## Task objective:
Give the entries again, word for word.
Start of Given data
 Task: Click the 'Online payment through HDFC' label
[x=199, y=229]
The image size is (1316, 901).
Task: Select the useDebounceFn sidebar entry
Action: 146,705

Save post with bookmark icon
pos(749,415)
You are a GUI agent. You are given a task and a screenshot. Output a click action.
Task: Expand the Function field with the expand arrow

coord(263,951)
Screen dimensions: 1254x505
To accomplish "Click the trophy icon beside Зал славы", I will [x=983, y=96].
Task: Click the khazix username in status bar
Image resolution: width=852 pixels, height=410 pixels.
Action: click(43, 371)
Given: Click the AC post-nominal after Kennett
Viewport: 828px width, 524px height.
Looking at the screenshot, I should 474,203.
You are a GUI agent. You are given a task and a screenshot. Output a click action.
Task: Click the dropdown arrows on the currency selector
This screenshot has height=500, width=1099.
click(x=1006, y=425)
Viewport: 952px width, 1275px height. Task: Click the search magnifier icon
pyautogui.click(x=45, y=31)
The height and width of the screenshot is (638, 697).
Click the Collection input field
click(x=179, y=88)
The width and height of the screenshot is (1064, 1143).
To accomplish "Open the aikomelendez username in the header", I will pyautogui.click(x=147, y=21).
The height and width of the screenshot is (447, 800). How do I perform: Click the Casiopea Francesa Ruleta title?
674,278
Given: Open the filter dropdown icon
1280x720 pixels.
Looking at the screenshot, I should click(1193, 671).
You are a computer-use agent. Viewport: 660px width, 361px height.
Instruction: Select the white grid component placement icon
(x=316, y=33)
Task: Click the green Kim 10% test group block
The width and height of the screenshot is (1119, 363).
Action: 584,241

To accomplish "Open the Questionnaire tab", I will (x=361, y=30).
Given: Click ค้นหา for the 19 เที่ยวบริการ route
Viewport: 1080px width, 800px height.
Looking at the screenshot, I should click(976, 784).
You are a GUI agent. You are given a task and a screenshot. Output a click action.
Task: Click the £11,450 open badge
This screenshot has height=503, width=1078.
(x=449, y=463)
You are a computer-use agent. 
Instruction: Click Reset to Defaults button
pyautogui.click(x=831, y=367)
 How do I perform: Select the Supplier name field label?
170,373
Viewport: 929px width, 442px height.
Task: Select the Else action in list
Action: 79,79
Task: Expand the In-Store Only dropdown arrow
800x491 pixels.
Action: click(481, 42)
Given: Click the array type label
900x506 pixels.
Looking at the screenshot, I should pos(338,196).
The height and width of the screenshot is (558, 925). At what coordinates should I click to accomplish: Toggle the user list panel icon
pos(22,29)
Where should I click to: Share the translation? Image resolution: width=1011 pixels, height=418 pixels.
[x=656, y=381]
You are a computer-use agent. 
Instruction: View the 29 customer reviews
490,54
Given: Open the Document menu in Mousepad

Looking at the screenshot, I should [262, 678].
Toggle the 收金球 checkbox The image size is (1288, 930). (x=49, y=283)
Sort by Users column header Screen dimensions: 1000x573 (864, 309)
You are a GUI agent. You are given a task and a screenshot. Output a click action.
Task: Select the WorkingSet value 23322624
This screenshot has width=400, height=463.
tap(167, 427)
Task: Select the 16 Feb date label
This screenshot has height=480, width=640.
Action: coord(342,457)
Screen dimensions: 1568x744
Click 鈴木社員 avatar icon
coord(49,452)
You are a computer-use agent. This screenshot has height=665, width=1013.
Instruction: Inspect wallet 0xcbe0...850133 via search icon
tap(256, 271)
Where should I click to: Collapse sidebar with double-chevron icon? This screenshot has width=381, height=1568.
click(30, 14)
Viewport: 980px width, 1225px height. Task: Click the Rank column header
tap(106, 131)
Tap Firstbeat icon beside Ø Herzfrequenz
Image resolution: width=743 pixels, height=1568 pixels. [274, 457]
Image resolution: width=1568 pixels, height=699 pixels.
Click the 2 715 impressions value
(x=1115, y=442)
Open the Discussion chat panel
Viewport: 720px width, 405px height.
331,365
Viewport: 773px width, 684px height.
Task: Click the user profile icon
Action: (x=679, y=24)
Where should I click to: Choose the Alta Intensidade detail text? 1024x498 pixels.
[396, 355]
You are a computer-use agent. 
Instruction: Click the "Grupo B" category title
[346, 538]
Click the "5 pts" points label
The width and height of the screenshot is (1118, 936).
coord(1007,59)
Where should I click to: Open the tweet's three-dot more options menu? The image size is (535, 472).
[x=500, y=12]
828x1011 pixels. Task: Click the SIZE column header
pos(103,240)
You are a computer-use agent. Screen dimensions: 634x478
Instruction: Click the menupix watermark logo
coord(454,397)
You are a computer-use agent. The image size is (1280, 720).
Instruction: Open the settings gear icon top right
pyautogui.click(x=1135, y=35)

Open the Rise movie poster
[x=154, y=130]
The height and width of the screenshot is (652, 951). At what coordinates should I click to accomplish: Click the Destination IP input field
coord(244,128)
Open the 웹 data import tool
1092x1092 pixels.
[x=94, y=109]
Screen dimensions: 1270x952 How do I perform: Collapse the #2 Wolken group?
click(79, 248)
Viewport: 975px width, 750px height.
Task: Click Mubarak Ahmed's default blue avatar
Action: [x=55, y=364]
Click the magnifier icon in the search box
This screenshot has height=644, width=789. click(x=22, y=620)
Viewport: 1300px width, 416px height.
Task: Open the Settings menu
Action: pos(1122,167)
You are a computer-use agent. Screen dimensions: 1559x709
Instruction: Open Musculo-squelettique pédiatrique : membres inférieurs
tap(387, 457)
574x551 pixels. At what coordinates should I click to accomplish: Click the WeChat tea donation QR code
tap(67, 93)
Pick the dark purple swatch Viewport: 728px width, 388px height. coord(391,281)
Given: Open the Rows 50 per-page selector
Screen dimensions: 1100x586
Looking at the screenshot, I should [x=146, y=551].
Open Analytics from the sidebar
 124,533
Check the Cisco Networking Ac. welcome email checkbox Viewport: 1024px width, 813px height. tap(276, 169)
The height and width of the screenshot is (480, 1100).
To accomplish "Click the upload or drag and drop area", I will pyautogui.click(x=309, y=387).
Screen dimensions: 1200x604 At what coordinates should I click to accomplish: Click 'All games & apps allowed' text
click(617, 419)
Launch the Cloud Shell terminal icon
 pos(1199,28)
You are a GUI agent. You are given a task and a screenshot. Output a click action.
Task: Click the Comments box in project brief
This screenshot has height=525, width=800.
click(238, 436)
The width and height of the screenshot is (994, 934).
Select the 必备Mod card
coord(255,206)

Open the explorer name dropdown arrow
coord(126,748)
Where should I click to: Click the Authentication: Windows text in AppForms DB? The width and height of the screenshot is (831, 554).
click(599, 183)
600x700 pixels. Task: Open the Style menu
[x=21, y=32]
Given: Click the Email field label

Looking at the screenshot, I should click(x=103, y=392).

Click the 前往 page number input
End of Given data
## Exercise result:
 Task: Click the 'Online payment through HDFC' label
[x=199, y=229]
The image size is (1316, 901).
Task: Select the useDebounceFn sidebar entry
Action: 146,705

Save post with bookmark icon
pos(749,415)
You are a GUI agent. You are given a task and a screenshot. Output a click action.
Task: Expand the Function field with the expand arrow

coord(263,951)
Screen dimensions: 1254x505
To accomplish "Click the trophy icon beside Зал славы", I will [x=983, y=96].
Task: Click the khazix username in status bar
Image resolution: width=852 pixels, height=410 pixels.
Action: click(43, 371)
Given: Click the AC post-nominal after Kennett
Viewport: 828px width, 524px height.
Looking at the screenshot, I should 474,203.
You are a GUI agent. You are given a task and a screenshot. Output a click action.
Task: Click the dropdown arrows on the currency selector
This screenshot has height=500, width=1099.
click(x=1006, y=425)
Viewport: 952px width, 1275px height. Task: Click the search magnifier icon
pyautogui.click(x=45, y=31)
The height and width of the screenshot is (638, 697).
Click the Collection input field
click(x=179, y=88)
The width and height of the screenshot is (1064, 1143).
To accomplish "Open the aikomelendez username in the header", I will pyautogui.click(x=147, y=21).
The height and width of the screenshot is (447, 800). How do I perform: Click the Casiopea Francesa Ruleta title?
674,278
Given: Open the filter dropdown icon
1280x720 pixels.
Looking at the screenshot, I should click(1193, 671).
You are a computer-use agent. Viewport: 660px width, 361px height.
Instruction: Select the white grid component placement icon
(x=316, y=33)
Task: Click the green Kim 10% test group block
The width and height of the screenshot is (1119, 363).
Action: 584,241

To accomplish "Open the Questionnaire tab", I will (x=361, y=30).
Given: Click ค้นหา for the 19 เที่ยวบริการ route
Viewport: 1080px width, 800px height.
Looking at the screenshot, I should click(976, 784).
You are a GUI agent. You are given a task and a screenshot. Output a click action.
Task: Click the £11,450 open badge
This screenshot has height=503, width=1078.
(x=449, y=463)
You are a computer-use agent. 
Instruction: Click Reset to Defaults button
pyautogui.click(x=831, y=367)
 How do I perform: Select the Supplier name field label?
170,373
Viewport: 929px width, 442px height.
Task: Select the Else action in list
Action: 79,79
Task: Expand the In-Store Only dropdown arrow
800x491 pixels.
Action: click(481, 42)
Given: Click the array type label
900x506 pixels.
Looking at the screenshot, I should pos(338,196).
The height and width of the screenshot is (558, 925). At what coordinates should I click to accomplish: Toggle the user list panel icon
pos(22,29)
Where should I click to: Share the translation? Image resolution: width=1011 pixels, height=418 pixels.
[x=656, y=381]
You are a computer-use agent. 
Instruction: View the 29 customer reviews
490,54
Given: Open the Document menu in Mousepad

Looking at the screenshot, I should [262, 678].
Toggle the 收金球 checkbox The image size is (1288, 930). (x=49, y=283)
Sort by Users column header Screen dimensions: 1000x573 (864, 309)
You are a GUI agent. You are given a task and a screenshot. Output a click action.
Task: Select the WorkingSet value 23322624
This screenshot has width=400, height=463.
tap(167, 427)
Task: Select the 16 Feb date label
This screenshot has height=480, width=640.
Action: coord(342,457)
Screen dimensions: 1568x744
Click 鈴木社員 avatar icon
coord(49,452)
You are a computer-use agent. This screenshot has height=665, width=1013.
Instruction: Inspect wallet 0xcbe0...850133 via search icon
tap(256, 271)
Where should I click to: Collapse sidebar with double-chevron icon? This screenshot has width=381, height=1568.
click(30, 14)
Viewport: 980px width, 1225px height. Task: Click the Rank column header
tap(106, 131)
Tap Firstbeat icon beside Ø Herzfrequenz
Image resolution: width=743 pixels, height=1568 pixels. [274, 457]
Image resolution: width=1568 pixels, height=699 pixels.
Click the 2 715 impressions value
(x=1115, y=442)
Open the Discussion chat panel
Viewport: 720px width, 405px height.
331,365
Viewport: 773px width, 684px height.
Task: Click the user profile icon
Action: (x=679, y=24)
Where should I click to: Choose the Alta Intensidade detail text? 1024x498 pixels.
[396, 355]
You are a computer-use agent. 
Instruction: Click the "Grupo B" category title
[346, 538]
Click the "5 pts" points label
The width and height of the screenshot is (1118, 936).
coord(1007,59)
Where should I click to: Open the tweet's three-dot more options menu? The image size is (535, 472).
[x=500, y=12]
828x1011 pixels. Task: Click the SIZE column header
pos(103,240)
You are a computer-use agent. Screen dimensions: 634x478
Instruction: Click the menupix watermark logo
coord(454,397)
You are a computer-use agent. The image size is (1280, 720).
Instruction: Open the settings gear icon top right
pyautogui.click(x=1135, y=35)

Open the Rise movie poster
[x=154, y=130]
The height and width of the screenshot is (652, 951). At what coordinates should I click to accomplish: Click the Destination IP input field
coord(244,128)
Open the 웹 data import tool
1092x1092 pixels.
[x=94, y=109]
Screen dimensions: 1270x952 How do I perform: Collapse the #2 Wolken group?
click(79, 248)
Viewport: 975px width, 750px height.
Task: Click Mubarak Ahmed's default blue avatar
Action: [x=55, y=364]
Click the magnifier icon in the search box
This screenshot has height=644, width=789. click(x=22, y=620)
Viewport: 1300px width, 416px height.
Task: Open the Settings menu
Action: pos(1122,167)
You are a computer-use agent. Screen dimensions: 1559x709
Instruction: Open Musculo-squelettique pédiatrique : membres inférieurs
tap(387, 457)
574x551 pixels. At what coordinates should I click to accomplish: Click the WeChat tea donation QR code
tap(67, 93)
Pick the dark purple swatch Viewport: 728px width, 388px height. coord(391,281)
Given: Open the Rows 50 per-page selector
Screen dimensions: 1100x586
Looking at the screenshot, I should [x=146, y=551].
Open Analytics from the sidebar
 124,533
Check the Cisco Networking Ac. welcome email checkbox Viewport: 1024px width, 813px height. tap(276, 169)
The height and width of the screenshot is (480, 1100).
To accomplish "Click the upload or drag and drop area", I will pyautogui.click(x=309, y=387).
Screen dimensions: 1200x604 At what coordinates should I click to accomplish: Click 'All games & apps allowed' text
click(617, 419)
Launch the Cloud Shell terminal icon
 pos(1199,28)
You are a GUI agent. You are given a task and a screenshot. Output a click action.
Task: Click the Comments box in project brief
This screenshot has height=525, width=800.
click(238, 436)
The width and height of the screenshot is (994, 934).
Select the 必备Mod card
coord(255,206)

Open the explorer name dropdown arrow
coord(126,748)
Where should I click to: Click the Authentication: Windows text in AppForms DB? The width and height of the screenshot is (831, 554).
click(599, 183)
600x700 pixels. Task: Open the Style menu
[x=21, y=32]
Given: Click the Email field label

Looking at the screenshot, I should click(x=103, y=392).

Click the 前往 page number input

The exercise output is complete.